The costs of everything although is higher. You also do not have a mortgage
interest deduction and sales tax is higher and unescapable. You cant do the
'order something from another state and not pay use taxes' thing that you can
in the USA.

The IRA / Roth IRA equivalents (RRSP / TFSA) can be arguably called better.
You don't have early withdrawal penalties as far as I can recall.

Property tax tends to be lower in BC, and so are mortgage rates.
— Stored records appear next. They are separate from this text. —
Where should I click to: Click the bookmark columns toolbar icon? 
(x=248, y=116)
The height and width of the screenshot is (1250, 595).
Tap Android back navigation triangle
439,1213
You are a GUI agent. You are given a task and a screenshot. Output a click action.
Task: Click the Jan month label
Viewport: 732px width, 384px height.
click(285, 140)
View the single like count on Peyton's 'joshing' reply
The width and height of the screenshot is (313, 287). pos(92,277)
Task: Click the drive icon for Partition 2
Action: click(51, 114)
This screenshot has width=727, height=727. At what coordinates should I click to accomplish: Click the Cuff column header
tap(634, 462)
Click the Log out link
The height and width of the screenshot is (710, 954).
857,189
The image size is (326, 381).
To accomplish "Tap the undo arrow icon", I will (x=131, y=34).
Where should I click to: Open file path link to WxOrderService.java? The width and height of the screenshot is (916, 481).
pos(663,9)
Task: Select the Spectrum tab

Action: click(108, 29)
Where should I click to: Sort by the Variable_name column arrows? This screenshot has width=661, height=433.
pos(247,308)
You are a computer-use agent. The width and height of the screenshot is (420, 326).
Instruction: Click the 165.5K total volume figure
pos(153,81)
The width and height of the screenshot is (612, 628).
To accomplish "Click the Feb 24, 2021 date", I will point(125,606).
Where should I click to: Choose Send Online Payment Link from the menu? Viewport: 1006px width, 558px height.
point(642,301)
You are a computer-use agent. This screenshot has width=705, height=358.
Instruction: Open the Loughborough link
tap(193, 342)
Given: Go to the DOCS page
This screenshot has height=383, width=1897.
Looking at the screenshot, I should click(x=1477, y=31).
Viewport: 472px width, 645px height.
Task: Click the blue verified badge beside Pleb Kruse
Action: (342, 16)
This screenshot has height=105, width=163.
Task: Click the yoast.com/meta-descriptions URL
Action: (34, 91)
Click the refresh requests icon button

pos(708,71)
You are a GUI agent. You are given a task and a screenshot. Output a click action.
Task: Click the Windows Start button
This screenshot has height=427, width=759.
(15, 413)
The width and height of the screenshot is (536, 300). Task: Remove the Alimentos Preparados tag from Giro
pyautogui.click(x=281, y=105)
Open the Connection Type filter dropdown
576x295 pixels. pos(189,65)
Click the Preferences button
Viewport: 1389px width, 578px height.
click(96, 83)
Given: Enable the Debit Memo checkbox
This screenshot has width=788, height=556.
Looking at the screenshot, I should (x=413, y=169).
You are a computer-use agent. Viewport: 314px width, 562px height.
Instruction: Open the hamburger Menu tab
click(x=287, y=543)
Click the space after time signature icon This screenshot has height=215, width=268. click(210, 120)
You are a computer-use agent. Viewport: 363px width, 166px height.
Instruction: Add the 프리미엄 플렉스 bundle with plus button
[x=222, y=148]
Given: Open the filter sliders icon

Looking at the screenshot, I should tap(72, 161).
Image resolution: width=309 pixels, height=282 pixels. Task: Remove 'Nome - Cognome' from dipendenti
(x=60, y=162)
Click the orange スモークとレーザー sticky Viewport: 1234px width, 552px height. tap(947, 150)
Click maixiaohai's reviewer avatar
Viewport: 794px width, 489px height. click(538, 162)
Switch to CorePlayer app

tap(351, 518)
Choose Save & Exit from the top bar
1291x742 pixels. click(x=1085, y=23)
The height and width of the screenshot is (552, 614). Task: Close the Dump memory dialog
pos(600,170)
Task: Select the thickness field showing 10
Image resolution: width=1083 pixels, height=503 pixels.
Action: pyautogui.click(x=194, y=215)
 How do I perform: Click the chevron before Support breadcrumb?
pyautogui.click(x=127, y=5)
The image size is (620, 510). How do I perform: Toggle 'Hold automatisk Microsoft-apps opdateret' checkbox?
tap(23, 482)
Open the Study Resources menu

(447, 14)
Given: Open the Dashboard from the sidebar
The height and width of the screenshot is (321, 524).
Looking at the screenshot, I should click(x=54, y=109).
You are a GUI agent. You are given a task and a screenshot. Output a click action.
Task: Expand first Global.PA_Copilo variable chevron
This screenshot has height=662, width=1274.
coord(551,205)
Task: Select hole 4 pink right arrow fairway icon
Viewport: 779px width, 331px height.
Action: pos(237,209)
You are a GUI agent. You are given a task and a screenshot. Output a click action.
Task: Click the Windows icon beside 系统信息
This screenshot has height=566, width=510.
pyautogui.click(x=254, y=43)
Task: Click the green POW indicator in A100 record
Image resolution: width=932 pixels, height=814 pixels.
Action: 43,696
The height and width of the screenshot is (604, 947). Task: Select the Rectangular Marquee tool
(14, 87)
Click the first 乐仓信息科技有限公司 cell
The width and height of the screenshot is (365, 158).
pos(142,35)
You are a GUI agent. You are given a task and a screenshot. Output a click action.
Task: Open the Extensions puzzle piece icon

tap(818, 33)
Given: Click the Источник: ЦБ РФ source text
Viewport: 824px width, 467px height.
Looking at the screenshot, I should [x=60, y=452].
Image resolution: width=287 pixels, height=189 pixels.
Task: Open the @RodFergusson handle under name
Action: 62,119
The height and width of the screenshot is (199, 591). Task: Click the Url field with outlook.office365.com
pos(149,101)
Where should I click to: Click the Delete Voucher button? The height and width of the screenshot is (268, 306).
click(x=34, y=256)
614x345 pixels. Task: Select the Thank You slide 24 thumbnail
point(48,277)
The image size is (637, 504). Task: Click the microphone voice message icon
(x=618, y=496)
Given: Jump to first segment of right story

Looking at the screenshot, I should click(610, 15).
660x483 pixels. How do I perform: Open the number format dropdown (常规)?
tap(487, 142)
The cost to
purchase a house in Toronto/Vancouver is significantly higher than most of the
USA although and has horrible affordability ratios.

Pay is about half compared to the USA.

------
veeragoni
The need for more math and science students is even more important as Mars
emigration doesn't seem crazy now.

------
kurtpre
There might be more than Canada as option.
[https://teleport.org](https://teleport.org) has for several cities worldwide
infos about Startup Visas as well.

------
TonyReinhart
More info here if you're considering a move to (or back to) Canada to work in
tech: [http://gonorthcanada.ca/](http://gonorthcanada.ca/) Also, the Canadian
government recently announced it will bring in a fast-track visa/work permit
system for highly skilled foreign workers (two-week turnaround for qualified
candidates). [http://betakit.com/government-unveils-global-skills-
strategy...](http://betakit.com/government-unveils-global-skills-strategy-
with-fast-track-visa-process/)

------
danm07
One thing about Canada is that its service industry moves very slowly.

The ^ site being down for the last 4+ hours is a good example.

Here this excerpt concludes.